Il picco di violenze al confine tra Israele e Libano innescato dalla nuova offensiva di Tel Aviv benedetta anche dal ministro della Difesa, Yoav Gallant, rischia di scatenare un nuovo scontro tra lo ‘Stato ebraico‘ e le Nazioni Unite. Nei raid condotti in queste ore dalle Forze di difesa israeliane (Idf), secondo media libanesi, un drone ha colpito anche un veicolo militare delle forze di pace dell’Onu nei pressi di Rmeish, nel sud del Paese. Il bombardamento, le cui responsabilità sono ancora tutte da accertare, come confermato dalla missione dei Caschi Blu Unifil a guida italiana, ha provocato il ferimento di quattro osservatori, non in pericolo di vita, della missione di supervisione della tregua (Untso) mentre stavano pattugliando a piedi lungo la Blue Line. “Prendere di mira i peacekeeper è inaccettabile“, ha aggiunto Unifil sottolineando che “tutti gli attori hanno la responsabilità, sulla base del diritto umanitario internazionale, di evitare di prendere di mira non combattenti, tra cui peacekeeper, giornalisti, personale medico e civili“. Nessuno dei feriti, da quanto si apprende, è italiano. Tel Aviv, però, nega qualsiasi responsabilità: “Non abbiamo colpito alcun veicolo Unifil“.

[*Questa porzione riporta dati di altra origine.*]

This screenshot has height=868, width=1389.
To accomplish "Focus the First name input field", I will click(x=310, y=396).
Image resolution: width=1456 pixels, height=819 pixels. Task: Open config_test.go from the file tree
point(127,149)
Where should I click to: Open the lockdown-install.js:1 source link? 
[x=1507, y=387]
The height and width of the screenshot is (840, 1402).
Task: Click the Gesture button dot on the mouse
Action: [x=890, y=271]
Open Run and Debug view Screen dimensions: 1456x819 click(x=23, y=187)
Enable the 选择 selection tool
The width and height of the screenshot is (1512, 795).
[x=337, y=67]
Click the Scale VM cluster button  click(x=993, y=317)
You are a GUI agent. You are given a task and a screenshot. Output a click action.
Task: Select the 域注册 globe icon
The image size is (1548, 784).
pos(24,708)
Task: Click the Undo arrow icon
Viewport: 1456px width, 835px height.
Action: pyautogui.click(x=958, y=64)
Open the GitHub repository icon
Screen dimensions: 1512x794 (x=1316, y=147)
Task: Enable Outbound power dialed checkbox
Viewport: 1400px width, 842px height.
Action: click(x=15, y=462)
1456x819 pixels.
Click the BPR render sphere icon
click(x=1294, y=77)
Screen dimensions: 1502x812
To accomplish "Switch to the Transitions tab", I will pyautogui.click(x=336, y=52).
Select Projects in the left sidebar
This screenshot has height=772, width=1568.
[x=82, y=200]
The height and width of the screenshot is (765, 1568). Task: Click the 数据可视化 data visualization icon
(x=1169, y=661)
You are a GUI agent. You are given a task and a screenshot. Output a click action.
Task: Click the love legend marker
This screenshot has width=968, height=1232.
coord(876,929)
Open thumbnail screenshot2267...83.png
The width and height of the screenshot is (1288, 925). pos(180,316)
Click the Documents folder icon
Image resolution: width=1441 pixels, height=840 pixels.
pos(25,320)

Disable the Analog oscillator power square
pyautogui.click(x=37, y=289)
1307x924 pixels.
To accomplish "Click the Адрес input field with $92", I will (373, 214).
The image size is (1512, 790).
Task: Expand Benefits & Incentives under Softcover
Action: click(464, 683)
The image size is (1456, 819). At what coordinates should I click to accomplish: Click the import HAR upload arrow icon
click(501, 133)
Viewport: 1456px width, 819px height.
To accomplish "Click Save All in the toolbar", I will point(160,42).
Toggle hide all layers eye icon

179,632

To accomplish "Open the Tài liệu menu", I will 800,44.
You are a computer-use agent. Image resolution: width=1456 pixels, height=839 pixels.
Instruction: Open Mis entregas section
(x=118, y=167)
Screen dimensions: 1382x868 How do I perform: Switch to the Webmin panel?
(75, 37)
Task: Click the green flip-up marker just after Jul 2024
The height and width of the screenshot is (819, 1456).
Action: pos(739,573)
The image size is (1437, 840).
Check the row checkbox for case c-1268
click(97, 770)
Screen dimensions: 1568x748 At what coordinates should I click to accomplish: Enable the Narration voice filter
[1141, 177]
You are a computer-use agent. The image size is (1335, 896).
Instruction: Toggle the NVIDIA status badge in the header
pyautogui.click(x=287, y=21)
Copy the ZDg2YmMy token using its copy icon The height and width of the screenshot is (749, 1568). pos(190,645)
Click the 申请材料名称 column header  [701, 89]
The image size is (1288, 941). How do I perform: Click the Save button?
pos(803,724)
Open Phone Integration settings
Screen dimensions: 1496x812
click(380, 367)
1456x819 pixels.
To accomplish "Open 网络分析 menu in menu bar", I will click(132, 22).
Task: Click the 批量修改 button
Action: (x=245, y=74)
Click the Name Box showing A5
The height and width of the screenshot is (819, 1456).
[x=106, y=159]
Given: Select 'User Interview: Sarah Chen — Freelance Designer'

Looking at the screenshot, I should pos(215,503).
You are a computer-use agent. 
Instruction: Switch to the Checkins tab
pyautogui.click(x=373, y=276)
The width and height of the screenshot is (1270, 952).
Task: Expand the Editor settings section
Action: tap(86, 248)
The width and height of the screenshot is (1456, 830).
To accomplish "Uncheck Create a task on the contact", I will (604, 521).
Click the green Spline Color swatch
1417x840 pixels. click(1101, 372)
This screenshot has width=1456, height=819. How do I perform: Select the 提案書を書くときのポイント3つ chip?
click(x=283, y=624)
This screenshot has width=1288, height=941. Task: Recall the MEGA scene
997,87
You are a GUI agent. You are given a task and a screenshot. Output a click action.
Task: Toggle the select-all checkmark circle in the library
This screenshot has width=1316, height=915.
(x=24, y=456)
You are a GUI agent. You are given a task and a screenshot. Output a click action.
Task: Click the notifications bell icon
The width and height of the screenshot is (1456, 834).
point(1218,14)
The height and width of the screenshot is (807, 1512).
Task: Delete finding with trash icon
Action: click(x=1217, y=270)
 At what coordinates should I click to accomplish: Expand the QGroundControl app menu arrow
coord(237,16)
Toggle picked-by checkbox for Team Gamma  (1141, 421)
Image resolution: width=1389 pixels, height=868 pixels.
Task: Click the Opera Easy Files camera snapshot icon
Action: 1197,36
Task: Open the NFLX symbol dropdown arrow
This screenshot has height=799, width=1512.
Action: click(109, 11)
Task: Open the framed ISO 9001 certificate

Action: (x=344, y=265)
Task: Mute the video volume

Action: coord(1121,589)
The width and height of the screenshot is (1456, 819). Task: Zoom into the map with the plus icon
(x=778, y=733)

Secondo la ricostruzione fornita all’Ansa dalle fonti libanesi, “i tre osservatori e il loro interprete libanese erano scesi dai veicoli nei pressi di Rmeish quando hanno sentito il ronzio del drone e sono rientrati velocemente a bordo dei due fuoristrada”. A quel punto, affermano, il velivolo ha lanciato un missile verso il convoglio. Uno dei feriti è stato trasportato d’urgenza in elicottero all’ospedale Saint George di Beirut.

Il fronte nord del nuovo conflitto israeliano si era riscaldato già nelle ultime ore, con i razzi di Tel Aviv che però avevano mirato sulla Siria, in particolare Aleppo, in uno dei più violenti e sanguinosi raid israeliani sulla Siria della storia recente. Nei bombardamenti di venerdì sono morte 42 persone, tra cui, secondo quanto si apprende, anche sei esponenti del partito sciita libanese Hezbollah dislocati nel Paese di Bashar al-Assad.

A preoccupare non ci sono solo i dati sulla violenza dell’attacco e i numeri dei morti, ma anche le dichiarazioni d’intenti arrivate dal ministro Gallant, secondo cui Israele “estenderà la sua offensiva al nord e aumenterà gli attacchi” contro gli Hezbollah. Gallant ha aggiunto che l’azione di Israele “sta diventano più offensiva che difensiva e arriveremo ovunque Hezbollah si trovi. Beirut, Baalbek, Tiro, Sidone e per tutta la lunghezza del confine. E in posti più lontani, come Damasco“.

Dalle parole del ministro emerge, quindi, che l’operazione militare di Israele si sta trasformando da una lotta per “l’autodifesa“, come continuano a ripetere le istituzioni locali, a una guerra strategica offensiva. E questo, col passare del tempo, potrebbe rendere complicato per gli alleati giustificare il proprio sostegno al governo di Benjamin Netanyahu e alle sue azioni in campo militare. E quest’ultimo episodio potrebbe essere la prima goccia in un vaso già ampiamente riempito dalle violenze nella Striscia di Gaza, dalle oltre 32mila vittime, il rischio di carestia nell’enclave palestinese e l’aumento delle violenze impunite dei coloni israeliani nei Territori Occupati. Non a caso, proprio venerdì il portavoce di tutta la missione Onu presente in Libano dal 1978, Andrea Tenenti, aveva dichiarato che i militari sono “seriamente preoccupati per l’aumento di violenza a ridosso della Linea Blu. Questa escalation ha causato un alto numero di morti tra i civili, oltre alla distruzione delle abitazioni e delle fonti di sostentamento”, ha poi aggiunto.